There are about 30 different shaped used to label UFO sighting events. There are going to be a lot of visual load. I have cut off data point before 1950 because values are too small. How I have selected 5 out of 30 shapes is by use “Pearson’s R”(x are year, y are frequency) which are great at spotting consistent line like relationship (but not arch. See Schober et al, 2018). For this reason I’ve select those “Pearson’s R” is higher than 45 %.

Methodologically, I feel a bit unsettled because prior 200. Low level of data are collected. As how term frequency is measured, the variance in early years will be much higher than those in later years. It is possible that Pearson’s R is high or low simply because of a random deviant from early year which is lack of data. I supposed a better approach would be re-patch data use “uneven” time interval. For example, before 1950 aggregate data point by every 5 years, after 2000 aggregated data point by every quarter. I suppose those subject to further study.

Never the less, this method successfully delivered “clear” trends for the visual.

We see less proportion of UFO event describe “cigar”, “disk” or “oval” and more describe “triangle” or “light”. The most obvious trend is “disk”, At 1950, nearly half record describe “UFO” sighting as disk.
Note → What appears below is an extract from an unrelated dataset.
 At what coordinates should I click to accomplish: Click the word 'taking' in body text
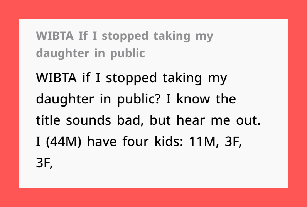coord(182,78)
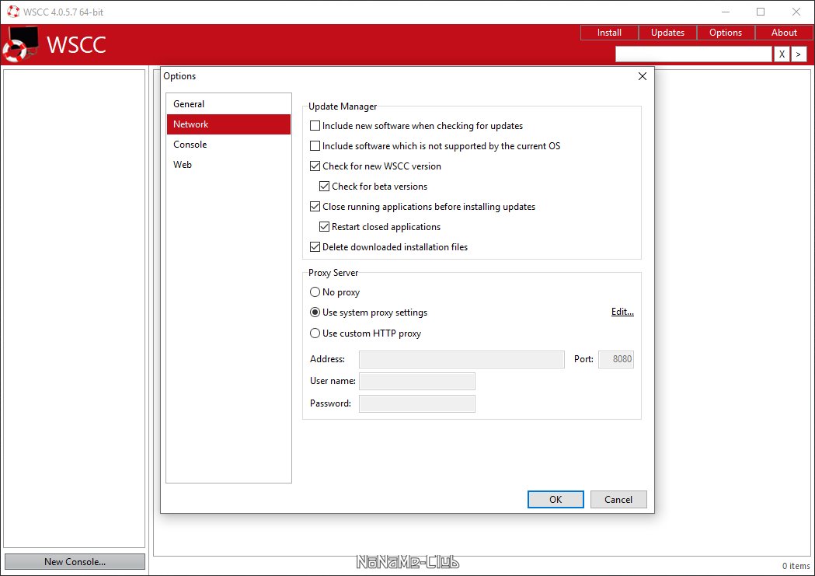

Towards the end this is only 3%.

Conclusion

Has different species of Alien been visiting earth? I don’t think so! I too wondered why it has to be “green” or “red” light. Surely advanced civilization should appreciated different color. I quickly goggled “military aircraft” and immediately realize what the “green” and “red” color are. Here a quote from Wikipedia:

“Some navigation lights are colour-coded red and green to aid traffic control by identifying the craft’s orientation. Their placement is mandated by international conventions or civil authorities such as the International Maritime Organization (IMO).”

I think those people has just been seeing airplanes. Specially that those in the high population density area witness more UFO events. Finally UFOs are often seen after dark around 20:00. That could also explains why so many description mentioned light.

For those keen UFO enthusiasm looking for genuine sightings, they will now have to filter through possible dozens of false alert. Or of course, if they are smart, they could gather description of “airplane sighting”, training a model and use to to filter out those false alert. That is a rabbit hole I’ve been trying to avoid.